Opinion
22-11943
03-13-2023
DO NOT PUBLISH
Appeal from the United States District Court for the Southern District of Florida D.C. Docket No. 1:15-cv-24114-JEM
Before ROSENBAUM, GRANT, and ANDERSON, Circuit Judges.
PER CURIAM
Michael Arrington appeals the district court's denial of his motion under Rule 60(b), Fed. R. Civ. P., seeking relief from prior adverse decisions of this Court. After careful review, we affirm.
The relevant background is as follows. Arrington filed a federal civil-rights lawsuit alleging that he was discriminated against based on his race while enrolled in an aviation program at a public technical college in Florida. The district court dismissed the case for failure to state a plausible claim of race discrimination. We affirmed the district court on appeal and denied Arrington's motion to recall the mandate. See Arrington v. Miami Dade Cnty. Pub. Sch. Dist. ("Arrington I"), 835 Fed.Appx. 418 (11th Cir. 2020).
Arrington returned to the district court and moved for relief under Rule 60(b), asserting that Arrington I contained "blatant mistakes." The district court denied the motion, and Arrington appealed. Again, we affirmed, holding that Arrington I was law of the case and that no exception applied. Arrington v. Miami Dade Cnty. Pub. Sch. Dist. ("Arrington II"), No. 21-11569, 2021 WL 4940820 (11th Cir. Oct. 22, 2021).
Undeterred, Arrington filed another Rule 60(b) motion asserting that Arrington I was wrongly decided. The district court denied the motion as barred by law of case, reasoning that the issues Arrington raised were expressly decided against him in Arrington I and Arrington II. That order is the subject of this appeal.

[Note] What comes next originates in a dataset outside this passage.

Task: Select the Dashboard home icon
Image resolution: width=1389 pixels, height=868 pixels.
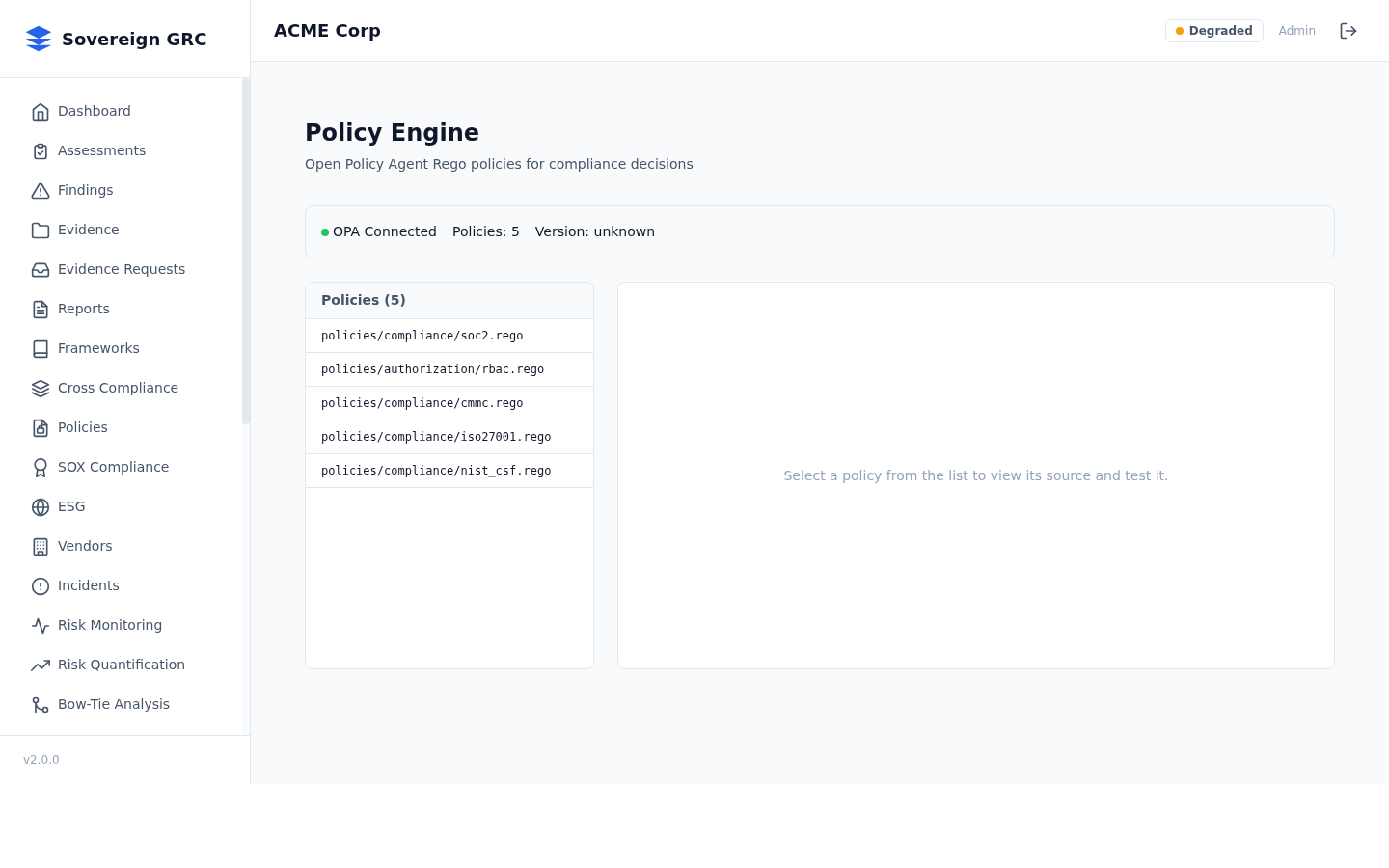Action: point(41,111)
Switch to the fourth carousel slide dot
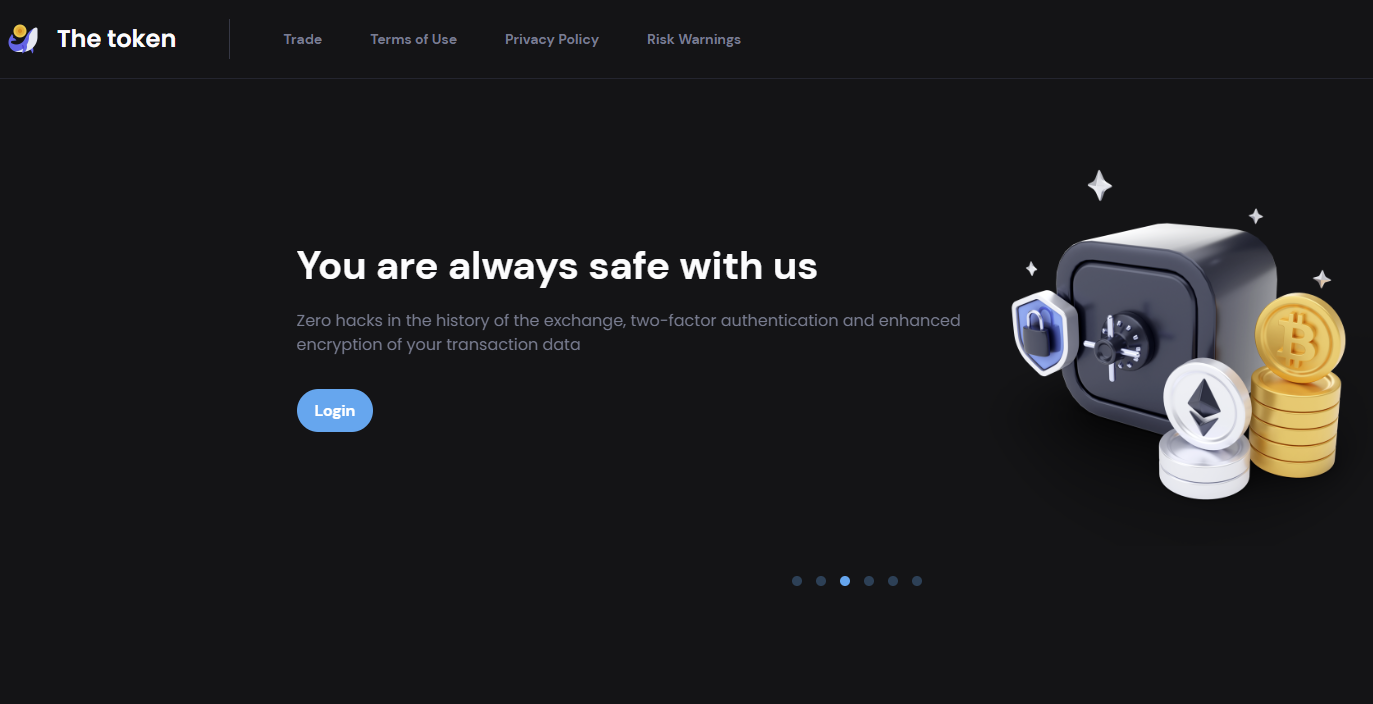 tap(869, 581)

We review de novo the district court's application of the law-of-the-case doctrine. Alphamed, Inc. v. B. Braun Med., Inc., 367 F.3d 1280, 1285 (11th Cir. 2004). The law-of-the-case doctrine bars relitigation of issues that were decided either explicitly or by necessary implication in a prior appeal. Oladeinde v. City of Bir-mingham, 230 F.3d 1275, 1288 (11th Cir. 2000). Nevertheless, we may reconsider an issue if, among other things, the "prior decision was clearly erroneous and would result in a manifest injustice." Id.

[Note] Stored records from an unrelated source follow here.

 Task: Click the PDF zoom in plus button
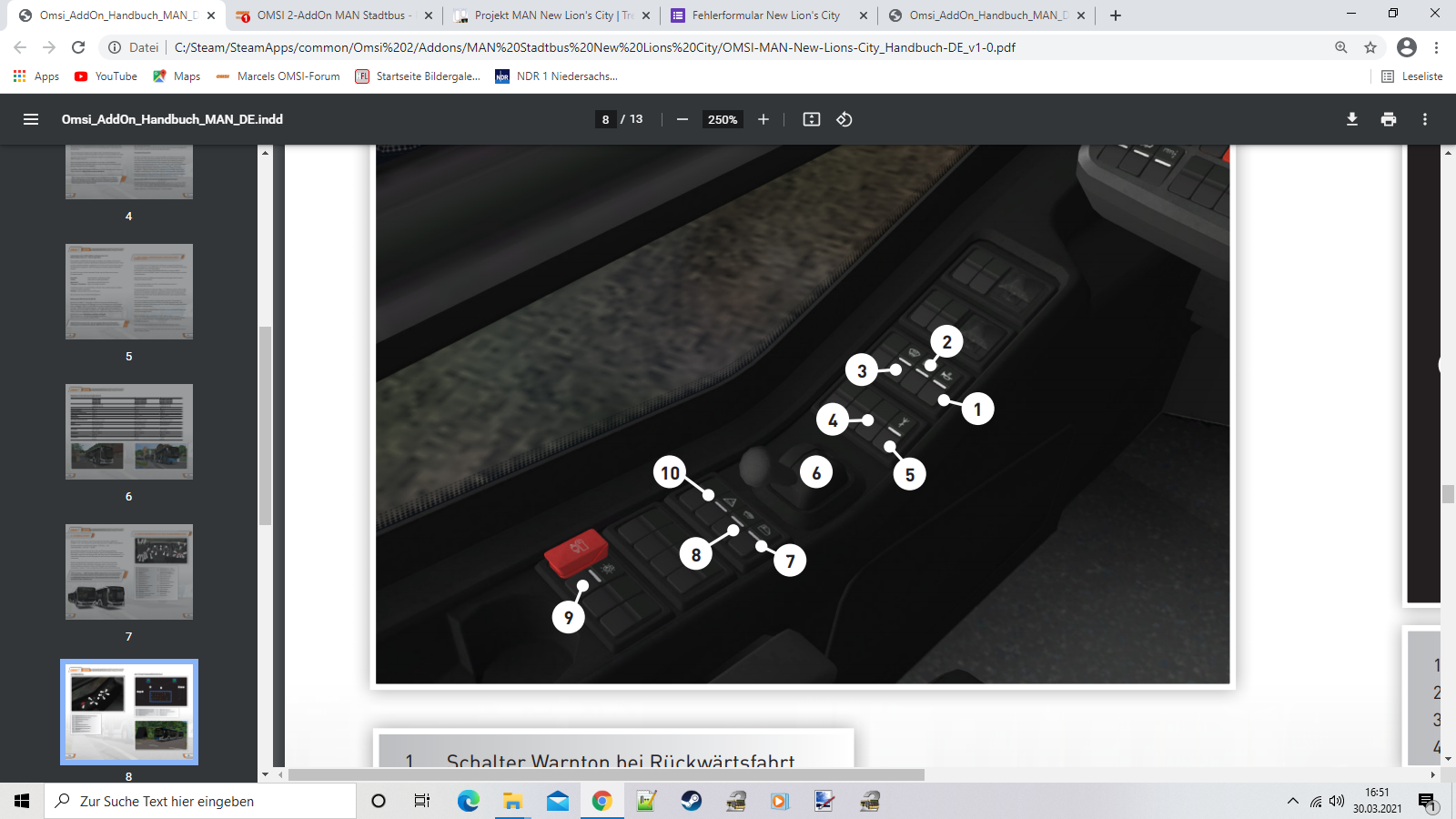tap(763, 119)
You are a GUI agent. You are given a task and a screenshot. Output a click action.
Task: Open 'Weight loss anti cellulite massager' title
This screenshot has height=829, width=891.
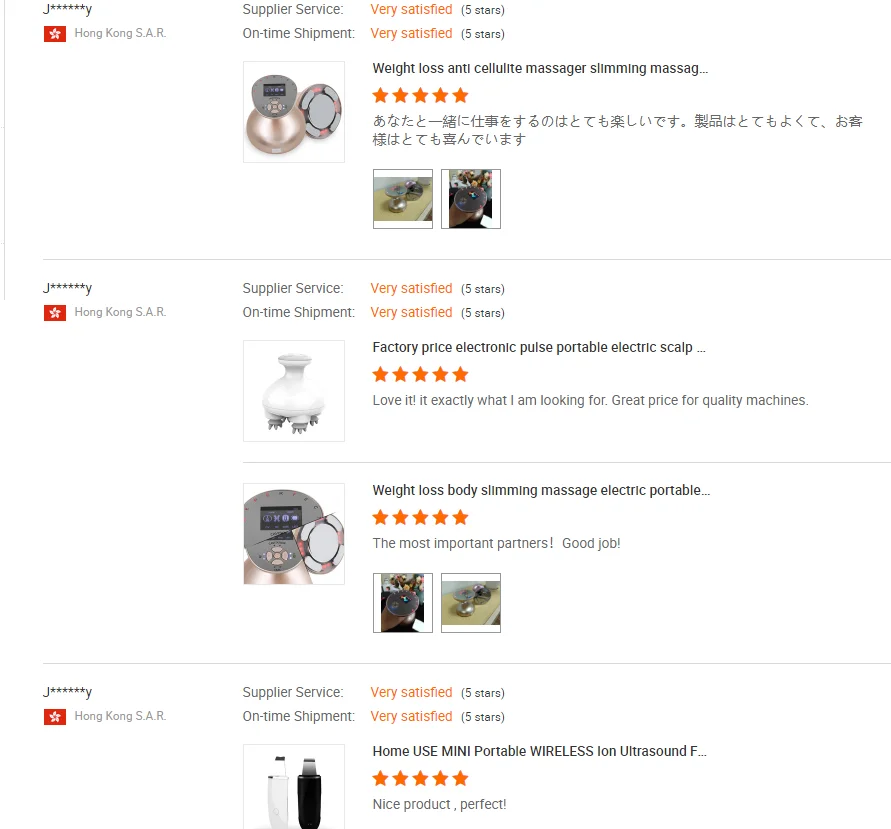coord(540,68)
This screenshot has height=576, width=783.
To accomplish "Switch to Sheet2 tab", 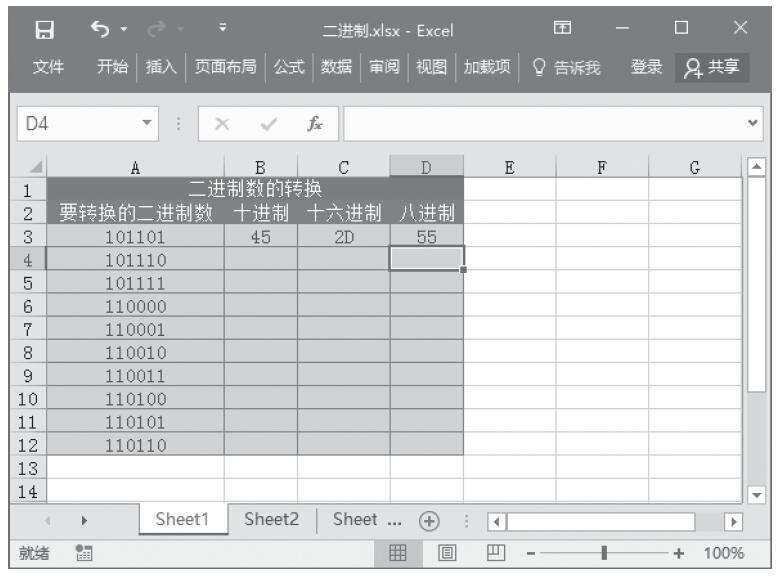I will click(272, 521).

Here, the district court properly concluded that law of the case barred Arrington's second Rule 60(b) motion. Arrington maintains that Arrington I is not binding because it was clearly erroneous and will work manifest injustice. But he does not identify any specific factual or legal error in that prior decision. And having reviewed his allegations for a third time, we are not persuaded that the prior decision was clearly erroneous. Moreover, we already held in Arrington II that Arrington I is law of the case and that it barred a Rule 60(b) motion seeking reconsideration on the same grounds as the present motion. Our ruling in Arrington II is itself law of the case and provides yet another basis for denial of Arrington's most recent motion. See Oladeinde, 230 F.3d at 1288.
For these reasons, we affirm.
AFFIRMED.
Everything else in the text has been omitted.